Similar commissions established elsewhere, however, have highlighted the limits of DNA evidence and suggest a foolproof death penalty remains out of reach.
"There's no question the death penalty can be made better," says attorney and author Scott Turow, who served on the Illinois Commission on Capital Punishment. "But we will still convict a certain number of innocent persons."
Thirteen states have appointed independent commissions to study their death-penalty statutes in recent years. Their recommendations suggest that DNA evidence is not a panacea for what lands innocents on death row.
One problem is that only a fraction of homicides involves DNA evidence. Murders ranging from a drive-by shooting to the Oklahoma City bombing leave no DNA at the crime scene.
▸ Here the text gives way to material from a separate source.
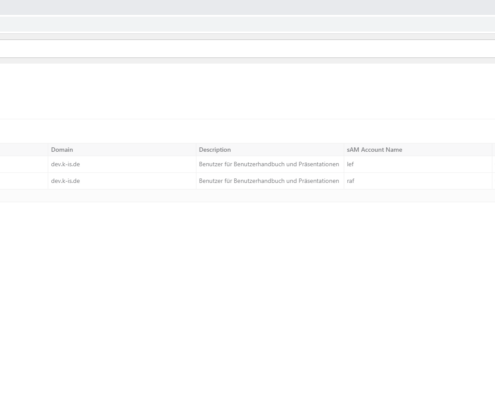Click the right edge divider of sAM Account Name header

coord(492,150)
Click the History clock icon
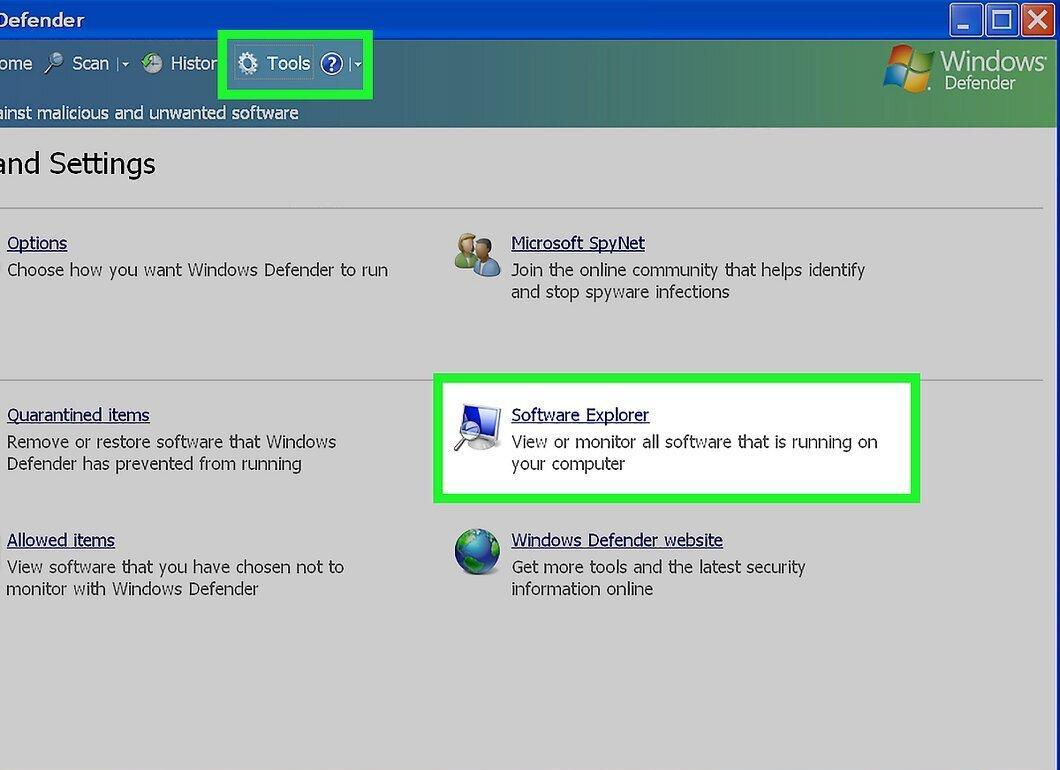Image resolution: width=1060 pixels, height=770 pixels. [152, 63]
"We assume DNA evidence is available," says William Alexa, a former Indiana state senator and current judge who served on Indiana's committee. "That's not always the case."
Where DNA evidence is part of a case, forensic scientists may still mishandle it, as scandals in Oklahoma and the FBI crime lab have proved. "There is a public perception that DNA is the cure-all for these kind of mistakes," says Richard Dieter, executive director of the Death Penalty Information Center in Washington. "DNA is not the whole answer."
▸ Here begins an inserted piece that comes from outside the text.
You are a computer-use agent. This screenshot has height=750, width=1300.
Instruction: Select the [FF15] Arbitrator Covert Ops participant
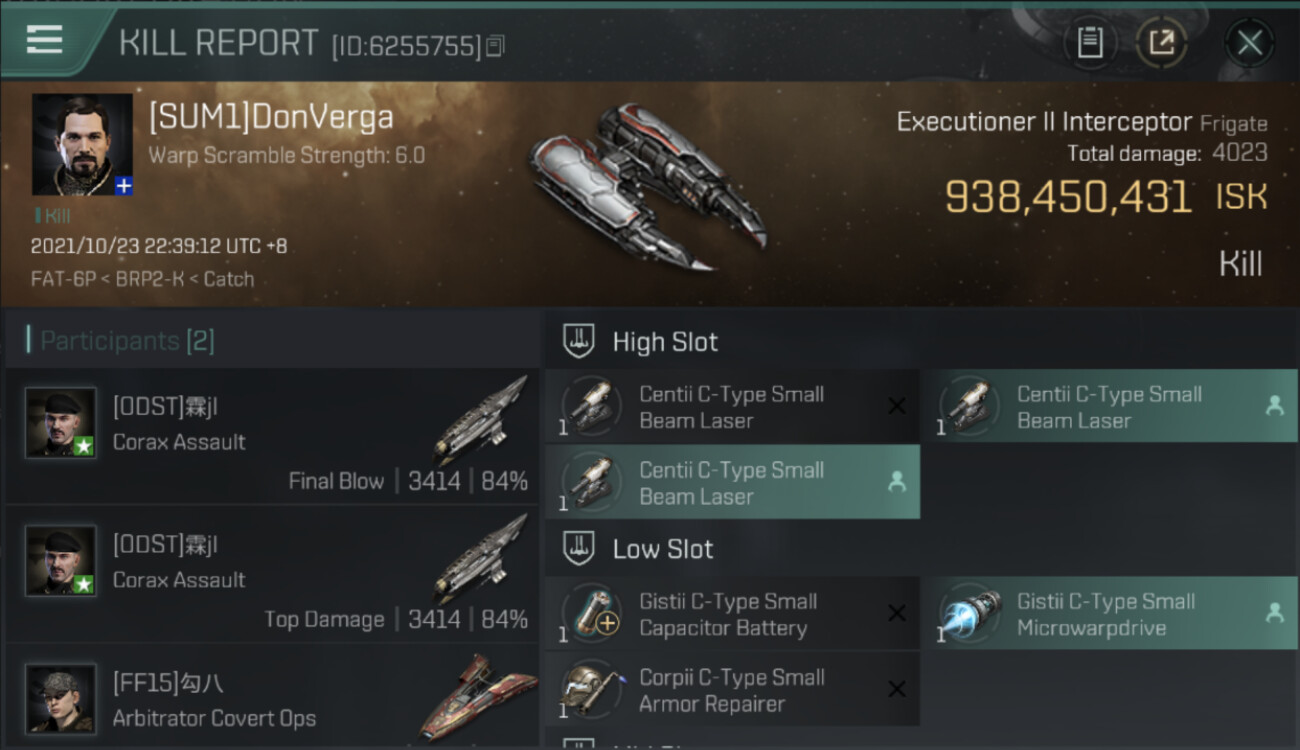(272, 697)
There are a variety of reasons the wrong person may be convicted, such as incorrect eyewitness identifications and false confessions, the Illinois panel found.
That's why the commission's 83 recommendations included proposals that no death sentence be imposed when there is only one eyewitness and that detectives videotape homicide interrogations. Illinois has since begun requiring police departments to videotape all homicide interrogations.
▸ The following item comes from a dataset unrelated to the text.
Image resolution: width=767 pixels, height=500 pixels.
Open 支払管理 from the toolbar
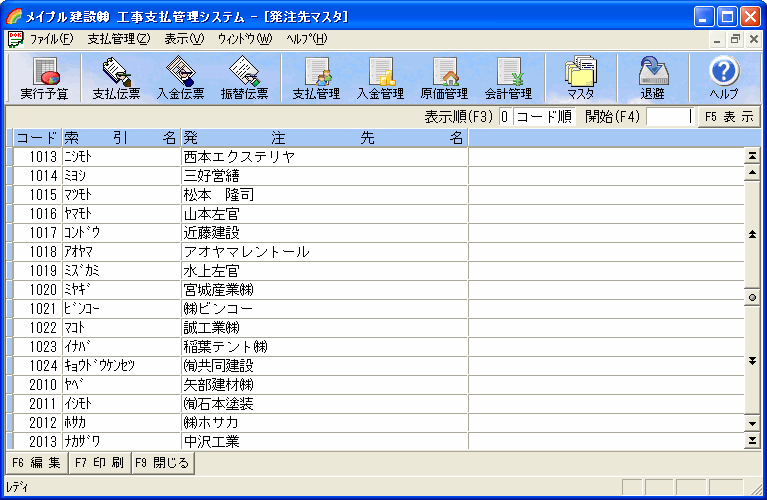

Even when guilt is certain, the decision about who is sentenced to death may be arbitrary. Studies show that whether two defendants who commit similar crimes are sentenced to death may vary according to who prosecutes them and the race of the victim.
In Illinois, for example, there are 20 circumstances that might result in a death sentence. A majority of the Illinois commission suggested reducing the number of criteria to five narrow ones such as police killings, multiple murders, and torture.
Officials involved in the Massachusetts council say they're aware of those broader concerns. Mass. Lt. Gov. Kerry Healey told the Monitor that a focus on forensic science is "not the exclusive goal" of the council. And Mr. Hoffmann says that whatever recommendations the council makes, they will put greater demands on prosecutors and police, limit the type of murders that qualify for the death penalty, and demand a higher level of proof. "Going to a punishment that is irrevocable requires a level of certainty beyond what we've ever had before," he says.
One additional challenge for the Massachusetts council will be time: It has only three months in which to work, compared with two years in Illinois and 18 months in Indiana, which included lengthy investigations and empirical studies.
Massachusetts' officials say the shorter time frame is realistic since they'll have the benefit of past commissions' research and recommendations. "We will stand on their shoulders," says Ms. Healey.
At the council's first meeting at the State House in Boston, commissioners received copies of the Illinois report.
Even so, commissioners from other states warn the goal must be lower than perfection. "You'll always have a chance for error," says Mr. Alexa of Indiana. "But we think our system minimizes that risk to make it acceptable."